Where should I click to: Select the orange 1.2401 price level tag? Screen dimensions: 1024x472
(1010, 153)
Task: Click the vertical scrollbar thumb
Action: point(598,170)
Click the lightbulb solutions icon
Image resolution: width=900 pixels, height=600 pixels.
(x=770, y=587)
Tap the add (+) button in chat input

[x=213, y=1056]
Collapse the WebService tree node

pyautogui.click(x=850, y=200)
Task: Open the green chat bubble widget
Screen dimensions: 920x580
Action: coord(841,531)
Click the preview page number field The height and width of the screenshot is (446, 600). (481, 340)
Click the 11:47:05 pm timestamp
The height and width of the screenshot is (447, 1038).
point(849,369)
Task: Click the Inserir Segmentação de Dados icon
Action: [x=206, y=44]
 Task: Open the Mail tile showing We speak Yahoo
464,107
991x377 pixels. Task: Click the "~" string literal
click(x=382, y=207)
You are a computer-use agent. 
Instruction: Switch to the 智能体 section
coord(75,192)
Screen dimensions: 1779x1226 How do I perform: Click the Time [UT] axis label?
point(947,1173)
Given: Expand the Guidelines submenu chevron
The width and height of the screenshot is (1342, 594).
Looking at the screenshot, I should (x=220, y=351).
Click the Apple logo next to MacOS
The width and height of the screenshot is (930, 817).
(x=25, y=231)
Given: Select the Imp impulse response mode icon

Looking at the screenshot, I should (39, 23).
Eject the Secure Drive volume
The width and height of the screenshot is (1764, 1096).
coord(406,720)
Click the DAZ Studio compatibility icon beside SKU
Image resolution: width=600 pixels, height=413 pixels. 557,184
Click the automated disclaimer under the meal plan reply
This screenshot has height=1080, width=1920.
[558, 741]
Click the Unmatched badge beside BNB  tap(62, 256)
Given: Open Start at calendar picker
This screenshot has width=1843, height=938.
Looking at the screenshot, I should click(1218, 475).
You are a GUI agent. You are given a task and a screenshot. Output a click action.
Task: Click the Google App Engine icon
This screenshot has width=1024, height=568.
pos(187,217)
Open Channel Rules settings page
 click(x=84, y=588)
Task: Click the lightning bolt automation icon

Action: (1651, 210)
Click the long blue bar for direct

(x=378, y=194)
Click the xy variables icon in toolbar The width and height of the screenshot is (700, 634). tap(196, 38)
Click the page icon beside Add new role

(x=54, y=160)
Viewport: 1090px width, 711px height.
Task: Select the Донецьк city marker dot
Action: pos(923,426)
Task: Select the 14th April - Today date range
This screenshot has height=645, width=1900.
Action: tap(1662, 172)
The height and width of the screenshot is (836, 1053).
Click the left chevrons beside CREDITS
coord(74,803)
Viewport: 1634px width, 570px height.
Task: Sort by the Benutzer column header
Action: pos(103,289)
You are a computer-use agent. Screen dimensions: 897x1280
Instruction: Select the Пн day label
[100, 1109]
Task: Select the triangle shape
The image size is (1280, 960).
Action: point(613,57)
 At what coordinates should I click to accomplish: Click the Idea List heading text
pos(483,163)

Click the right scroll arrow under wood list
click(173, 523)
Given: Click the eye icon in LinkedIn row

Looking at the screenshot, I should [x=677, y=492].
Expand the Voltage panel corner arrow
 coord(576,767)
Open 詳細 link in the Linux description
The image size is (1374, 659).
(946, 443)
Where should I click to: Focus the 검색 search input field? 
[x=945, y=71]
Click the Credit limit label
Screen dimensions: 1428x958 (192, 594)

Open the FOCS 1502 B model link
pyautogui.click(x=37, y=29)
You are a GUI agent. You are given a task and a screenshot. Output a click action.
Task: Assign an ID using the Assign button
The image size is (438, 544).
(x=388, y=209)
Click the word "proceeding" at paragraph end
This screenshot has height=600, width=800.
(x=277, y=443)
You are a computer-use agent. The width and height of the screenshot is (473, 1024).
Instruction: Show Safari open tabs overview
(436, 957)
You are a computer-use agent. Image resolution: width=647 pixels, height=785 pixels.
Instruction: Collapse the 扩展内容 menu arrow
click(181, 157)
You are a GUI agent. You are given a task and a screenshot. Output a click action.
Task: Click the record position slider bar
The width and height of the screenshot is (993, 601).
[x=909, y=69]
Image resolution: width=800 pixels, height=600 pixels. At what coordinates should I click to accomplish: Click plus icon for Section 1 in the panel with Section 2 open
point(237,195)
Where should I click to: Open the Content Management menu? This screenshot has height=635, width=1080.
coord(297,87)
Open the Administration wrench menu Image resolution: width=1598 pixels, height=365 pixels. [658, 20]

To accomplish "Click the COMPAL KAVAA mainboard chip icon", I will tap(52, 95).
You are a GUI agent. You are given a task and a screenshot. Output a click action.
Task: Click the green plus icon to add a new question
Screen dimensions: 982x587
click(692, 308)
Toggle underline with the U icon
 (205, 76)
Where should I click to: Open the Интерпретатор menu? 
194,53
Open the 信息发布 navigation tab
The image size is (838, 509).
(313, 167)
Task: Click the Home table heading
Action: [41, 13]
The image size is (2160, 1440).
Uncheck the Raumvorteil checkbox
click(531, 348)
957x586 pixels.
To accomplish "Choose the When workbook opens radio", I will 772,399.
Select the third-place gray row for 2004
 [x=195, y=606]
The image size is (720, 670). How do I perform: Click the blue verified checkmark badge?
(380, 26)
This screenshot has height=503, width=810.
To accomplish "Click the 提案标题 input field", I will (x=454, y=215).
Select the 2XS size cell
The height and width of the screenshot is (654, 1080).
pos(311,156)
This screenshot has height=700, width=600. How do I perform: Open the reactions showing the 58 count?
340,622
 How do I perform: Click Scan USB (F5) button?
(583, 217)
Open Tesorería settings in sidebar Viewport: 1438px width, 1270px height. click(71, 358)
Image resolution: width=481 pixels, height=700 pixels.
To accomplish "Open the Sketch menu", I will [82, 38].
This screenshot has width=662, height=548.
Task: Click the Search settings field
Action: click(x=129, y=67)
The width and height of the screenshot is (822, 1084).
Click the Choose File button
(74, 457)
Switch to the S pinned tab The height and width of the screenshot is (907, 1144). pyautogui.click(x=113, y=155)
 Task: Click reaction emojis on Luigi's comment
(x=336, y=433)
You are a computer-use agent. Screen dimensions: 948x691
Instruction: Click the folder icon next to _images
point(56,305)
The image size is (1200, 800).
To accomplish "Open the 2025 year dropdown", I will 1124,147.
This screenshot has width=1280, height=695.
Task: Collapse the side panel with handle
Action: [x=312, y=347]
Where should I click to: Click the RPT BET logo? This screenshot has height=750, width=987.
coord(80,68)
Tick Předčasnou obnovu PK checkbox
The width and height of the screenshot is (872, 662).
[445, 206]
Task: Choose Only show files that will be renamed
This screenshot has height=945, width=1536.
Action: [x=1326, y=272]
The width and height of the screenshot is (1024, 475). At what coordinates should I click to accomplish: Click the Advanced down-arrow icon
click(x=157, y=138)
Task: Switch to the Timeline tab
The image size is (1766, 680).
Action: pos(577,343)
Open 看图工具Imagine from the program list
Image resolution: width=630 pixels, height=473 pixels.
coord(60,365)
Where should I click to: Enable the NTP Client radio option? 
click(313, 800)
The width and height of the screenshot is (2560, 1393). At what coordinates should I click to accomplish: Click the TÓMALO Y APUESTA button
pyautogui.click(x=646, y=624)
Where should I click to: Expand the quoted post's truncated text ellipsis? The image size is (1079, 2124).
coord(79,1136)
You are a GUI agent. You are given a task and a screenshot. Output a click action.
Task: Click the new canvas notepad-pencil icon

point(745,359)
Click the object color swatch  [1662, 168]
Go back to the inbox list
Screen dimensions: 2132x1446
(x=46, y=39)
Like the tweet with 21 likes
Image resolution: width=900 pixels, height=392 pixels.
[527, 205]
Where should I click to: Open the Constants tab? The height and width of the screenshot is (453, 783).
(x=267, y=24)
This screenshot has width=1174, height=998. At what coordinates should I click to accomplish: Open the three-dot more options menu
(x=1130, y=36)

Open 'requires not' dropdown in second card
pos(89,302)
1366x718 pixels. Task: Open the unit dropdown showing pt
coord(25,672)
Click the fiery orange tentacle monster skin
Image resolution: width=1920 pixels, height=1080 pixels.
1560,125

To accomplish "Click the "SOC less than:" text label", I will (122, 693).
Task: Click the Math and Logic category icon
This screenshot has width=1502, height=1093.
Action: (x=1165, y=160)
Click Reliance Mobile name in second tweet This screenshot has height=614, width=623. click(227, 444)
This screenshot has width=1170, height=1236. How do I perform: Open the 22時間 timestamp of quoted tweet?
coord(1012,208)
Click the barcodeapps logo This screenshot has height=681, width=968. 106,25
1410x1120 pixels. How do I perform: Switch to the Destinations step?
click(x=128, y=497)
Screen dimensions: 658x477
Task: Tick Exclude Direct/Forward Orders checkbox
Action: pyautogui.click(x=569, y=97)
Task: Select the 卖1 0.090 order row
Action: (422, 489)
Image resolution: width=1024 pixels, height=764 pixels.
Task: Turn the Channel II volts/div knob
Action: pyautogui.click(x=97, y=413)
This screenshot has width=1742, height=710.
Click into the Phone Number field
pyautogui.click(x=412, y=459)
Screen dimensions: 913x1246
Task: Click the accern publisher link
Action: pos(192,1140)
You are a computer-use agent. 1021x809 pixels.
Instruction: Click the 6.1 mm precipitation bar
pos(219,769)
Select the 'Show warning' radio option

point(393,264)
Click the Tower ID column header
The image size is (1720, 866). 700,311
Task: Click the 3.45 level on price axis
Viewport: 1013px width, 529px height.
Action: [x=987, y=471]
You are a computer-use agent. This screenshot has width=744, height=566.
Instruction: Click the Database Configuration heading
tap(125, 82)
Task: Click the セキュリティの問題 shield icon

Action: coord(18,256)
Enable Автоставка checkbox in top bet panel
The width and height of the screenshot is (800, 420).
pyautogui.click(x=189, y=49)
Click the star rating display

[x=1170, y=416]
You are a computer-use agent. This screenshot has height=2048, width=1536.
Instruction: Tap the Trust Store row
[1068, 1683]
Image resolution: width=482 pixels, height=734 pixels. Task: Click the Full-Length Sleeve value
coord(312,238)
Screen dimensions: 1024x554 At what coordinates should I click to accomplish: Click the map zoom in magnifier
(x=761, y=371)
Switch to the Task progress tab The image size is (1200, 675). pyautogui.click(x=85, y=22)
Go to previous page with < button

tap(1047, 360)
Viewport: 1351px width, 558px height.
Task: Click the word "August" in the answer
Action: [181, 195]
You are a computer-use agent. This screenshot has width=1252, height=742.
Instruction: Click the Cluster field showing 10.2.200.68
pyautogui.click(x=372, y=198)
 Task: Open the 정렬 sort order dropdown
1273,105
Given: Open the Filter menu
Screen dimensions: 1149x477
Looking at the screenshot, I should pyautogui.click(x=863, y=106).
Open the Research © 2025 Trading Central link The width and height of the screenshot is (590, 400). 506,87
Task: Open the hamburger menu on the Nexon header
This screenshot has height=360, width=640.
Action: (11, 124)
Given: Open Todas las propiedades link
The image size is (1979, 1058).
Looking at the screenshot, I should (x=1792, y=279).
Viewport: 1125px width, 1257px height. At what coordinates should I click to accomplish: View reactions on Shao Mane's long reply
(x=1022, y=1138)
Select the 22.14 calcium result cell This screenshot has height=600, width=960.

● Work instructions: Report how many lines in these entries contain "green". Answer with the number only.

● Problem solution: 2